Creating Datasets of 3D Buildings from 2D Images

About

This study demonstrates a method to create large databases of 3-D buildings in any style using the recently released Neural Reflectance Surfaces (NeRS) approach. Developed at Carnegie Melon University in 2021 by Jason Zhang Et. al, NeRS is an algorithmic method that converts in-the-wild, sparse-view image datasets of objects into geometrically and texturally accurate water-tight reconstructions. Given the increasing demand for and general scarcity of 3-D data for deep learning research and applications, this approach provides an excellent means of meeting this demand as applied to objects that have been only sparsely photographed.

Project Page

An expanded description of this project can be found on its project page here:

www.michaelhasey.com/deep-vernacular-summary

Why NeRS?

In ideal conditions, building images can be easily reconstructed into highly accurate 3D representations by using photograpmmetry software like Bently System’s “ContextCapture” or Epic Game’s “Reality Capture” programs. However, these systems, like many others, require hundreds or thousands of images of a target object to reconstruct it in 3D. However, there are many situations where collecting or taking hundreds of images of a single object is impossible. For example, when the target building is innaccesible, if it no longer exists, or when there are too many objects to realistically capture by a single or even group of people. For instance, if wanting to reconstruct hundreds of buildings in 3-D. In this situation, NeRS provides an excellent solution to reconstruct 3D building representations from as few as 6-8 photographs per object.

Case Study

As case study, and as the first demonstrations of the NeRS process being applied to architecture, we demonstrate the creation of a custom dataset of 331 3-D digital models of wooden churches from Carpathian Mountain regions in and around Ukraine. Given that no more than a dozen 3-D models of these buildings exist, the Carpathian Wooden Churches of this region are an ideal candidate for this demonstration. We then showcase a method to augment the dataset from 331 buildings to 5,627 buildings to satisfy the training dataset requirements of typical deep learning models.

Approach

A 4 Step Pipeline

The following diagram and accompanying description outlines our four-step pipeline for creating large training datasets of 3D buildings from sparse imagery for use in DL-based work.

Step 1: Image Aggregation

1.1 Image Search: Online search for images of building to be used in reconstruction.
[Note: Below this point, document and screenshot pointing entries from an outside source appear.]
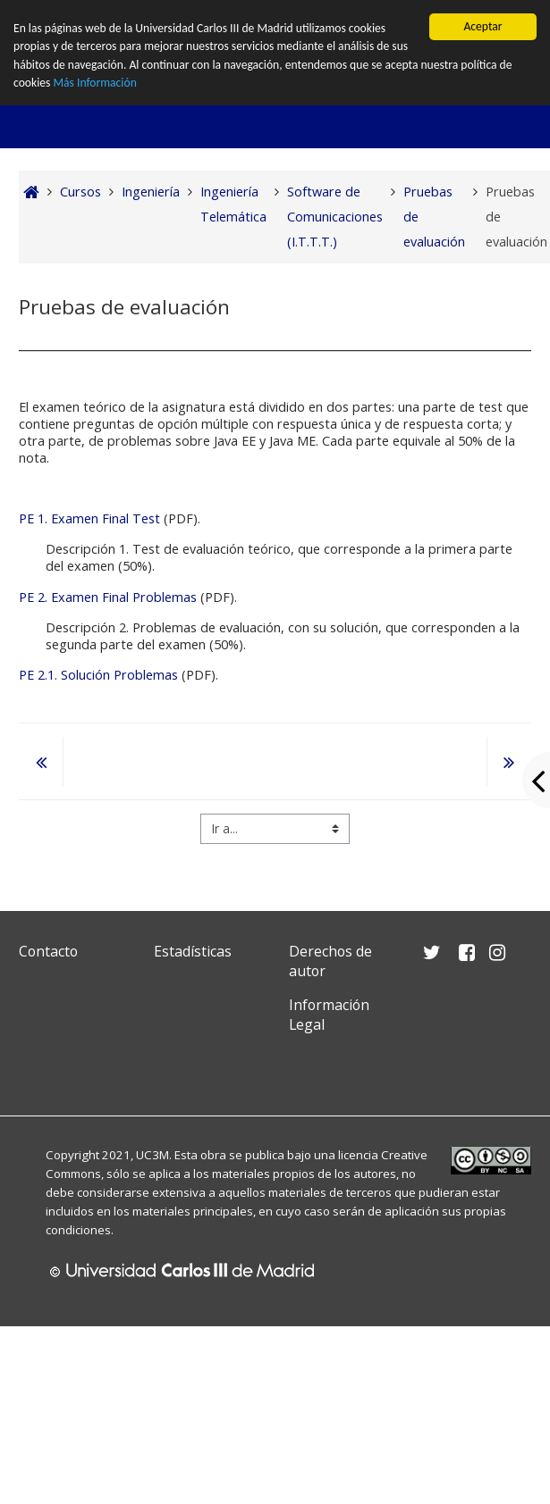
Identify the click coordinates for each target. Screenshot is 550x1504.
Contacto (48, 951)
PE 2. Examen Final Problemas (109, 597)
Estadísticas (193, 951)
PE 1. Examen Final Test (89, 518)
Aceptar (482, 26)
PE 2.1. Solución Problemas (98, 674)
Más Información (94, 82)
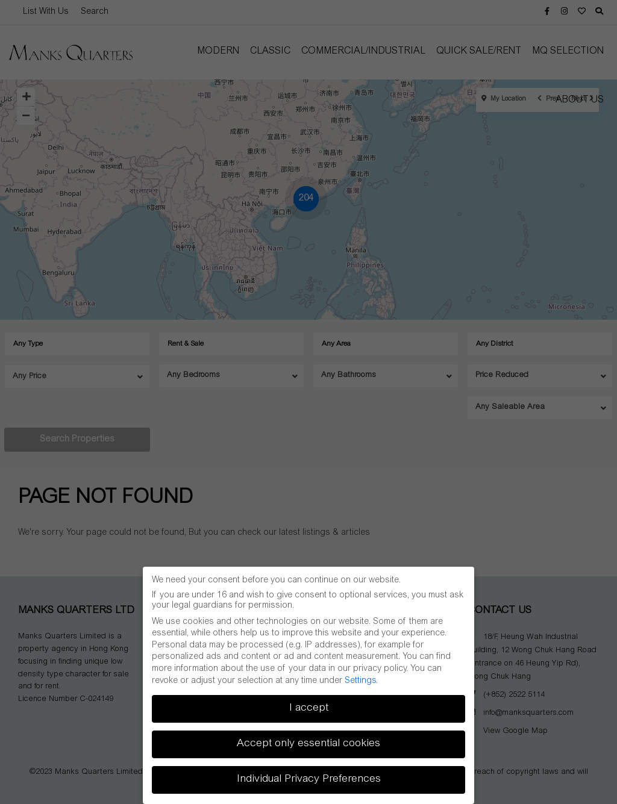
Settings (360, 681)
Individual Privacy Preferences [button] (309, 779)
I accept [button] (308, 708)
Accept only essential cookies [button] (308, 743)
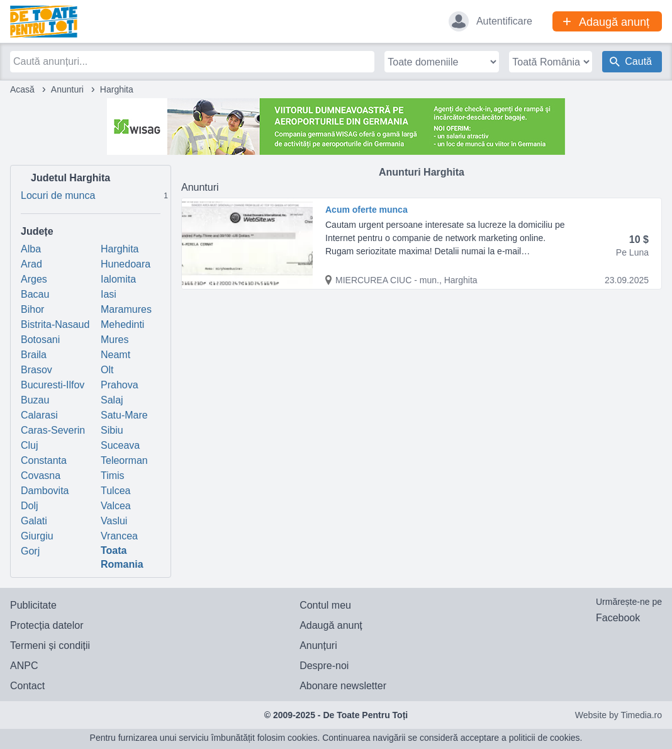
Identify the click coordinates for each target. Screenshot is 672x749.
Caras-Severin (53, 430)
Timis (113, 475)
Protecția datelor (47, 625)
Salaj (112, 400)
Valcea (116, 505)
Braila (34, 354)
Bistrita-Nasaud (55, 324)
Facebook (618, 617)
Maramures (126, 309)
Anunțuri (318, 645)
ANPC (24, 665)
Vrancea (119, 536)
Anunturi (67, 89)
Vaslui (114, 520)
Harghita (119, 249)
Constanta (44, 460)
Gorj (30, 551)
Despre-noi (324, 665)
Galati (34, 520)
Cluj (29, 445)
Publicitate (33, 605)
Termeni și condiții (50, 645)
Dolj (29, 505)
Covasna (40, 475)
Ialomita (118, 279)
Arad (31, 264)
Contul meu (325, 605)
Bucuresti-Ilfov (52, 385)
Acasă (22, 89)
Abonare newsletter (343, 685)
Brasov (36, 369)
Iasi (108, 294)
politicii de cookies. (546, 738)
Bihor (32, 309)
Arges (34, 279)
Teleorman (124, 460)
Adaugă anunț (331, 625)
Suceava (120, 445)
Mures (114, 339)
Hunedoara (125, 264)
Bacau (35, 294)
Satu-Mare (124, 415)
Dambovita (45, 490)
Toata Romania (122, 557)
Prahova (119, 385)
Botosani (40, 339)
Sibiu (112, 430)
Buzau (35, 400)
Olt (107, 369)
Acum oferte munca (366, 210)
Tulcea (115, 490)
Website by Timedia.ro (618, 715)
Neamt (115, 354)
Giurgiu (37, 536)
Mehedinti (122, 324)
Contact (27, 685)
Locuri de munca (96, 194)
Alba (31, 249)
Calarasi (39, 415)
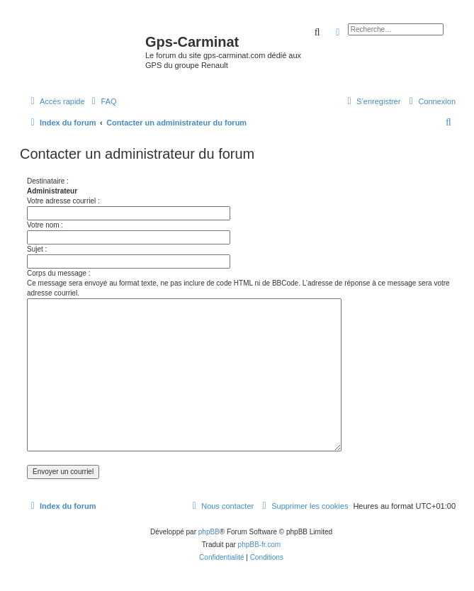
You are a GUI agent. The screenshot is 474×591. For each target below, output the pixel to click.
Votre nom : (45, 225)
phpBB (209, 532)
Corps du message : (59, 273)
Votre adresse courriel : (63, 201)
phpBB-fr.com (259, 544)
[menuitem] (103, 101)
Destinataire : (48, 181)
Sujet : (37, 249)
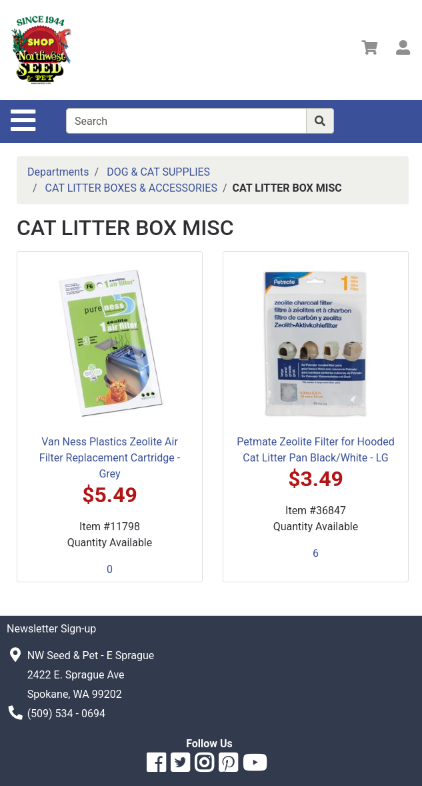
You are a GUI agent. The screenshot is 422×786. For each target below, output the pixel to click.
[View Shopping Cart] (369, 49)
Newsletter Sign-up (51, 628)
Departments (58, 172)
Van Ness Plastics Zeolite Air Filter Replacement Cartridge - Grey (109, 457)
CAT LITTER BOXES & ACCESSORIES (131, 188)
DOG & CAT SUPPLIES (158, 172)
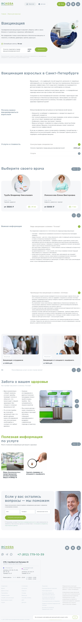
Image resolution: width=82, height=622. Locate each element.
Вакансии (24, 595)
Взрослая (30, 4)
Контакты (24, 588)
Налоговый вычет (47, 590)
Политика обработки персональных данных (48, 594)
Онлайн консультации (7, 597)
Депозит (24, 602)
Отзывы (24, 593)
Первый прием (5, 595)
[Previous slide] (74, 215)
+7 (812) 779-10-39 (30, 554)
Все (74, 169)
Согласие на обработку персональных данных (48, 598)
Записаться (41, 49)
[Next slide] (79, 215)
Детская (41, 4)
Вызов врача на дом (6, 600)
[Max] (11, 554)
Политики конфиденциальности (27, 522)
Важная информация (11, 226)
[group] (12, 468)
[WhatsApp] (2, 554)
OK (75, 617)
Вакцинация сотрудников (13, 360)
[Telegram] (7, 554)
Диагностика (4, 590)
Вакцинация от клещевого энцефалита (58, 360)
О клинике (25, 586)
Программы (4, 593)
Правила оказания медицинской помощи (51, 604)
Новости (24, 590)
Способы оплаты (26, 597)
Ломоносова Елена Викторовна (59, 195)
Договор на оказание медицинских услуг (48, 608)
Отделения (4, 586)
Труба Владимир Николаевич (18, 195)
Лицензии (45, 586)
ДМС (23, 600)
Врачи (3, 588)
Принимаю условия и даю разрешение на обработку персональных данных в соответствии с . (26, 524)
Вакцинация (7, 356)
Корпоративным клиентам (49, 588)
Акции (3, 602)
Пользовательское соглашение (51, 601)
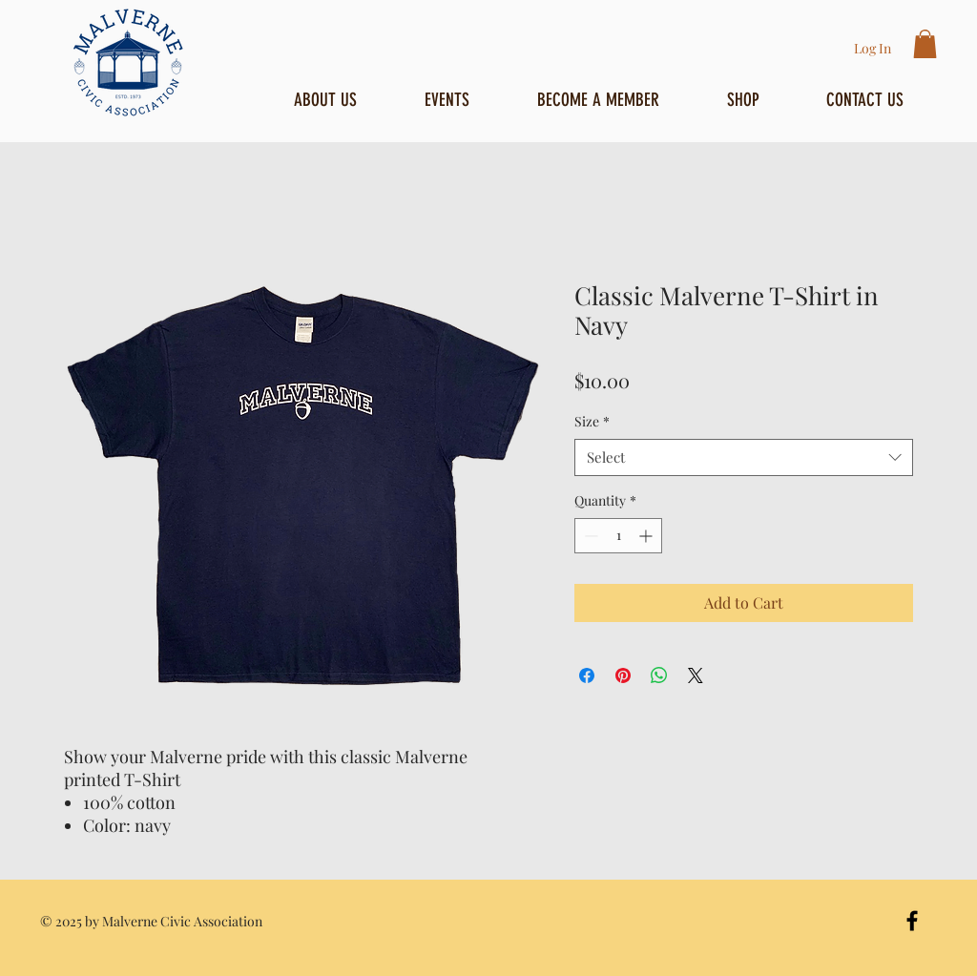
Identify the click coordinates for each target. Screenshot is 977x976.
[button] (925, 44)
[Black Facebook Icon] (912, 920)
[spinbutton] (618, 535)
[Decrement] (589, 535)
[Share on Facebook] (586, 675)
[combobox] (743, 457)
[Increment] (647, 535)
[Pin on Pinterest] (623, 675)
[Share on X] (695, 675)
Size (592, 421)
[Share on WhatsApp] (659, 675)
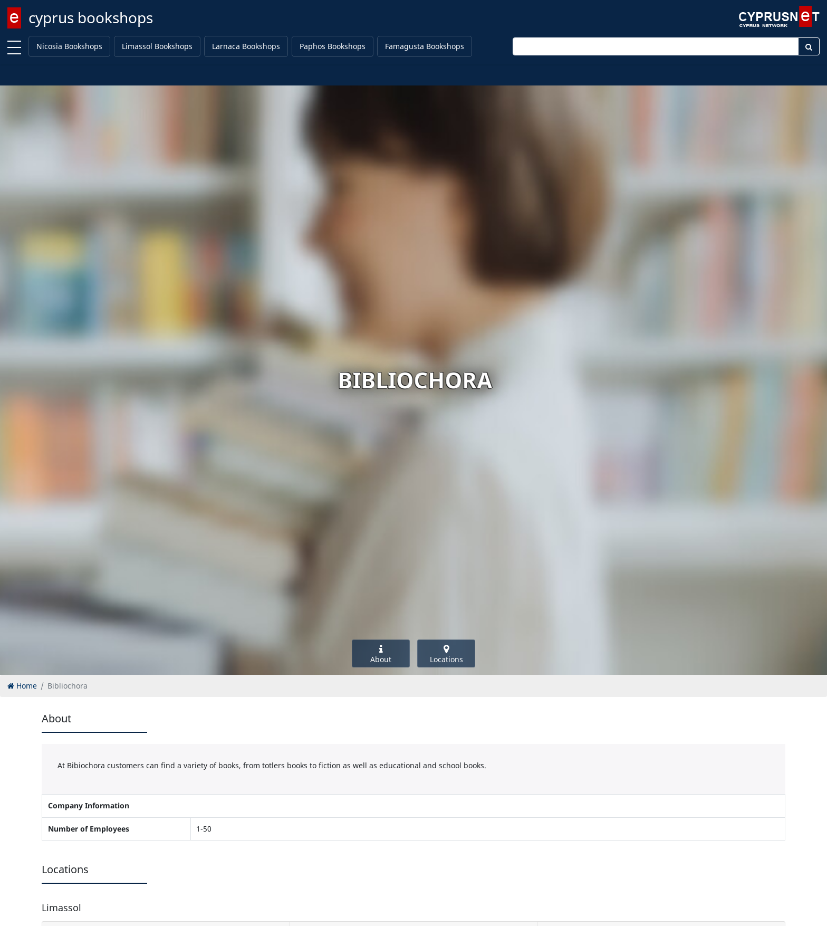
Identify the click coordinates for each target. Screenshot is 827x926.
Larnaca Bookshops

Step 2: NeRS Preprocessing

2.1 Image Selection: Final images showcasing all exterior sides of each church 2.2 Image Editing: Remove occlusions, correct perspective distortions, and compensate for missing images 2.3 Image Masking: Creating image masks around the outline of the church 2.4 Parameter Setting: Estimating image angles between the camera and the church 2.5 Template Shape Estimation: Estimating the general dimensions of the churches (length, width, and height)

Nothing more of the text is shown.